Por Ignacio Anaya
Ciudad de México, 6 Oct.- Miente quien afirme tener de su lado “la verdad”, porque ese saber siempre ha oscilado entre lo absoluto y lo relativo, entre lo objetivo y lo subjetivo. Dentro del caleidoscopio que generan sus diferentes lecturas, la verdad se ha constituido como valor de cambio, digamos que algo así como una versión contemporánea de la piedra filosofal, ya que al paso del tiempo pudo transformarse en arma poderosa sobre todo dentro de la agenda política.
Por eso, este concepto ha motivado infinidad de disputas. De hecho constituye el eje narrativo en la historia, toda vez que poseer la verdad equivale a tener poder. Pero como la verdad es más una referencia que un producto tangible, hay quienes no pudiéndola tener asumen el reto de inventarla. Y en México la práctica de negar la verdad para construirse una a modo cada día tiene mayor aceptación.
A dos años de los sucesos por los cuales 43 jóvenes normalistas fueron secuestrados y desaparecidos en el municipio de Iguala, Guerrero, su búsqueda ha constituido también una disputa por la verdad; es decir, por conocer qué sucedió exactamente dadas no sólo las múltiples versiones concitadas en su entorno, sino también la politización que el lamentable acontecimiento generó.
Lo anterior hizo que la narrativa oficial se confrontara con una narrativa opositora, más vinculada a tiempos políticos y hasta facciosos que al principio elemental de obtener resultados frente a la desaparición masiva de esos jóvenes. En este contexto, líderes emergentes y otros asiduos activistas que históricamente se han careado con el Estado se dispusieron a construir y difuminar dudas sobre la lectura gubernamental de ese episodio. Lo lograron en gran medida.
Se trata de un enfrentamiento que nos lleva a preguntar si el viejo sistema político carece de capacidad plena para defender sus argumentos, pues así como ha perdido el monopolio en el uso de la fuerza, con el affaire de los 43 ha perdido también el monopolio de la verdad. No digo que a partir de Ayotzinapa el Estado haya dejado de impulsar sus verdades, pero éstas ya no permean en todos los ámbitos de la opinión pública.
La famosa expresión de “la verdad histórica”, sentenciada por el entonces procurador General de la República, Jesús Murillo Karam, al momento de presentar los resultados de la indagatoria gubernamental sobre esos trágicos sucesos, constituye la piedra de toque para el gobierno del presidente Enrique Peña Nieto; una prueba que como sabemos no pudo articular la verdad oficial. Y no sucedió porque se hubiera realizado una pesquisa superflua, sino por la falta de destreza para convencer mediante esos resultados.
Con los 43 se le abrieron varios frentes al discurso oficialista dentro de una confrontación que también fue semántica y que luego, con la intervención de la Comisión Interamericana de Derechos Humanos, dio paso a la generación de una ficción paralela. Es tema de la sociología y de la ciencia política interpretar las consecuencias del movimiento político que este fenómeno ha generado, sobre todo, en cuanto a los márgenes de gobernabilidad perdidos y al impacto mediático que dichos acontecimientos proyectaron en la agenda internacional.

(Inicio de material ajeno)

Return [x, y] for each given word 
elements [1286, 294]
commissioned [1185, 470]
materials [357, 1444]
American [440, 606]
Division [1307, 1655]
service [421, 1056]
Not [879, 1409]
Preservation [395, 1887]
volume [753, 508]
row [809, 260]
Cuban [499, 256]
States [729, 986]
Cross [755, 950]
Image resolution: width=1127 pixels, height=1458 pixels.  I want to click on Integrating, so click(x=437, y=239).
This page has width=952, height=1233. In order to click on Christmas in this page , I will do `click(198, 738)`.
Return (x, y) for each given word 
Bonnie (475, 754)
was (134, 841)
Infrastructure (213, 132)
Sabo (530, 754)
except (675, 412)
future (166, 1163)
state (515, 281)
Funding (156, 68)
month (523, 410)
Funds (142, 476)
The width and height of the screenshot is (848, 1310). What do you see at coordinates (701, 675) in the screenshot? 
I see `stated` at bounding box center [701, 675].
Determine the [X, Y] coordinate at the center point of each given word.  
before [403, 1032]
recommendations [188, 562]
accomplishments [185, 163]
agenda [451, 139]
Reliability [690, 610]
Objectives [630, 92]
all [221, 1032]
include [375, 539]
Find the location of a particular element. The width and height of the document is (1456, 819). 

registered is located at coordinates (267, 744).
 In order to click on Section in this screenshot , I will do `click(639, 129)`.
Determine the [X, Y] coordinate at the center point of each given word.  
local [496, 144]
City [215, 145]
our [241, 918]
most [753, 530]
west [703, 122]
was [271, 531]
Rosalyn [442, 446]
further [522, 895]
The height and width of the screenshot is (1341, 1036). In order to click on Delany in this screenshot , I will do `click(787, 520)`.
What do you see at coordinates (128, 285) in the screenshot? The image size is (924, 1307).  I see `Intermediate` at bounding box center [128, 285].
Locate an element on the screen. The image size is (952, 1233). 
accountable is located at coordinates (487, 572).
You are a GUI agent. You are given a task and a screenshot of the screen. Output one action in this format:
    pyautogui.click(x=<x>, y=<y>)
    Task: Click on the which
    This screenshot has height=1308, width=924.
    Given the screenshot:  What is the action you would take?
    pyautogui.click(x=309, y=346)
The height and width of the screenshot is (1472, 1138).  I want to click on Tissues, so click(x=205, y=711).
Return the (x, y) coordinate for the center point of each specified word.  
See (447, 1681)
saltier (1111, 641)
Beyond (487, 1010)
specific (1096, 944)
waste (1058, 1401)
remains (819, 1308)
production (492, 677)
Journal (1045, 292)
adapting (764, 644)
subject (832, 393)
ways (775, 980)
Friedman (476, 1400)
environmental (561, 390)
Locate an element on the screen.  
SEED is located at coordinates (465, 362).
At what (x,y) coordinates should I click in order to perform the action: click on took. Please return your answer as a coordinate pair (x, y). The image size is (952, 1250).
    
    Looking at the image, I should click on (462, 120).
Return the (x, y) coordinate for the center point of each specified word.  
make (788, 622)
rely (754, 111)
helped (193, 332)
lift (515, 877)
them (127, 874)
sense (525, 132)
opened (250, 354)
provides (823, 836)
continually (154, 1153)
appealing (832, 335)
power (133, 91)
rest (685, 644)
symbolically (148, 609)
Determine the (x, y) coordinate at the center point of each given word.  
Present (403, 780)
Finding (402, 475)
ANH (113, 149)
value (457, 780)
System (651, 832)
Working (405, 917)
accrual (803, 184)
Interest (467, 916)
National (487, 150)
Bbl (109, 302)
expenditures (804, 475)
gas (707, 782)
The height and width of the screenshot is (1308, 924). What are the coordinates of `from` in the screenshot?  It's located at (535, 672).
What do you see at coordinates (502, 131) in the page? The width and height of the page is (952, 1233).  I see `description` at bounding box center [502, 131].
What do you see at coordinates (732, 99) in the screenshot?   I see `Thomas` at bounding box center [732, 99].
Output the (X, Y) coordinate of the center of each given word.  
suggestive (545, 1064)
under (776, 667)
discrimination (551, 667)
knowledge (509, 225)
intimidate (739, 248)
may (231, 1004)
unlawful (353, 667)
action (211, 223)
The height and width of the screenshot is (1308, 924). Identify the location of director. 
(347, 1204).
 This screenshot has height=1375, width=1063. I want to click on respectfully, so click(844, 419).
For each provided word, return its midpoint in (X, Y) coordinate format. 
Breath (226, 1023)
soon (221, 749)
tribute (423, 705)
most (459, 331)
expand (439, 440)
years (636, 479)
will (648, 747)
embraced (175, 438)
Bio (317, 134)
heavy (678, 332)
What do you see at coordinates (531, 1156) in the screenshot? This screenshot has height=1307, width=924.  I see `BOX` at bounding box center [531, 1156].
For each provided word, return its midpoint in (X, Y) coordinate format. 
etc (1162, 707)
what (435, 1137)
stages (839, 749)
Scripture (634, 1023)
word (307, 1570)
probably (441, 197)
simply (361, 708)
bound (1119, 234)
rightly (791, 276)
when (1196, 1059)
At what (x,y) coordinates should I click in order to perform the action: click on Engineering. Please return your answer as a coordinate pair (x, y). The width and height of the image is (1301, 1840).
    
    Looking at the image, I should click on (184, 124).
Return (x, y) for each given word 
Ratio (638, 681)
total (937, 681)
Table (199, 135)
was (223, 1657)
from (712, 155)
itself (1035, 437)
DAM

Lo que me interesa subrayar, sin embargo, es este proceso de erosión de la verdad como elemento central en el discurso político. La desaparición de los normalistas guerrerenses construyó un escenario en donde los otros actores centrales de aquella noche dividida entre el 26 y el 27 de septiembre parecen olvidados. Hay que decirlo con precisión: junto con “la verdad histórica” también han desaparecido los narcotraficantes, los policías municipales cooptados por el crimen organizado y las autoridades locales que desde el inició quedaron vinculadas a la suerte de los jóvenes estudiantes.
¿Qué nos deja como experiencia este affaire? Básicamente la certeza de que la verdad como recurso ya no acumula valor. Es muy temprano aún para suponer que abrazarse a lo que consideramos verdad tenga algún sentido. Si así fuera, es posible que vayamos paulatinamente dejando a la verdad fuera del discurso, del informe, de la indagación y aún de la auditoría que exige toda política de trasparencia.
Para muchos hoy día la verdad puede resultar prescindible. No obstante, y esa es la paradoja, la verdad siempre estará ahí, oculta, simulada, guiñando con sus ojos, pidiendo ser descubierta.